The phrase, "the cranes of Ibycus," passed into a proverb among the Greeks for the discovery of crime through divine intervention.

According to the Suda, Ibycus wrote seven books of lyrics, to some extent mythical and heroic, but mainly erotic (Cicero, Tusc. Disp. iv. 33), celebrating the charms of beautiful youths and girls. F.G. Welcker suggests that they were sung by choruses of boys at the "beauty competitions" held at Lesbos. Although the metre and dialect are Dorian, the poems breathe the spirit of Aeolian melic poetry.


Ion of Chios

Ion of Chios was a versatile writer, dramatist, lyric poet and philosopher in Ancient Greece. Of his forty or fifty plays only a few titles and fragments have come down to us, while of his elegies and dithyrambs nothing has been preserved. He also wrote a work which has been counted as 'philosophical', its title, Triagmos (or Triagmoi), and the few surviving fragments (no. 36 Diels-Kranz) suggesting it had pythagorean leanings. He was a friend of Socrates and contemporary with all the three great dramatists, winning the third prize in the contest where Euripides was first with his Hyppolytus.
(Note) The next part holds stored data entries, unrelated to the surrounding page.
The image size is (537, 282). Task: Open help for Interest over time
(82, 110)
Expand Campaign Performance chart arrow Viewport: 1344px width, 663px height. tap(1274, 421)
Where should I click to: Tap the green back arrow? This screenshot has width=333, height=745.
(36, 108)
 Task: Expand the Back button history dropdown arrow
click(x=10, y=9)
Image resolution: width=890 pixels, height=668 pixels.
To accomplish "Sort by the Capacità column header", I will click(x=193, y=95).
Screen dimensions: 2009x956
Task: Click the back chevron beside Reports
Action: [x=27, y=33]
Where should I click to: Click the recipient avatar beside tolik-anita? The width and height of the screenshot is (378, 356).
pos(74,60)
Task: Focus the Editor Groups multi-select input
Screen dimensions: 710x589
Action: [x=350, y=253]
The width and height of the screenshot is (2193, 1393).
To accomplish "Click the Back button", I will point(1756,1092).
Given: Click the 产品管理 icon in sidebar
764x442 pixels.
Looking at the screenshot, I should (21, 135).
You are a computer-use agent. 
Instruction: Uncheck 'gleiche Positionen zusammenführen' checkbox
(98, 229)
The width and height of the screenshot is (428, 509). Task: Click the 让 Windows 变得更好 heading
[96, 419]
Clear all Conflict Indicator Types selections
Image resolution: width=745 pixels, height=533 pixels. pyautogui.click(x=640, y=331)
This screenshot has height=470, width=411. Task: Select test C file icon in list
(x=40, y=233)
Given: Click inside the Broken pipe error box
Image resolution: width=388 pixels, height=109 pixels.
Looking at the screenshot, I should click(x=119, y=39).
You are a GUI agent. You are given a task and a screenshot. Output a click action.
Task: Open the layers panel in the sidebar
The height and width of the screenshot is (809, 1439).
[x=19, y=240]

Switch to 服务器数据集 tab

In commemoration of this not very glorious victory he presented each Athenian citizen with a flask of Chian wine.


Isyllus

Isyllus was a Greek poet, whose name was rediscovered in the course of excavations on the site of the temple of Asclepius at Epidaurus. An inscription was found engraved on stone, consisting of 72 lines of verse (trochaic tetrameters, hexameters, ionics), mainly in the Doric dialect. It is preceded by two lines of prose stating that the author was Isvllus, an Epidaurian, and that it was dedicated to Asclepius and Apollo of Malea. It contains a few political remarks, showing general sympathy with an aristocratic form of government; a self-congratulatory notice of the resolution, passed at the poets instigation, to arrange a solemn procession in honor of the two gods; a paean (no doubt for use in the procession), chiefly occupied with the genealogical relations of Apollo and Asclepius; a poem of thanks for the assistance rendered to Sparta by Asclepius against "Philip", when he led an army against Sparta to put down the monarchy.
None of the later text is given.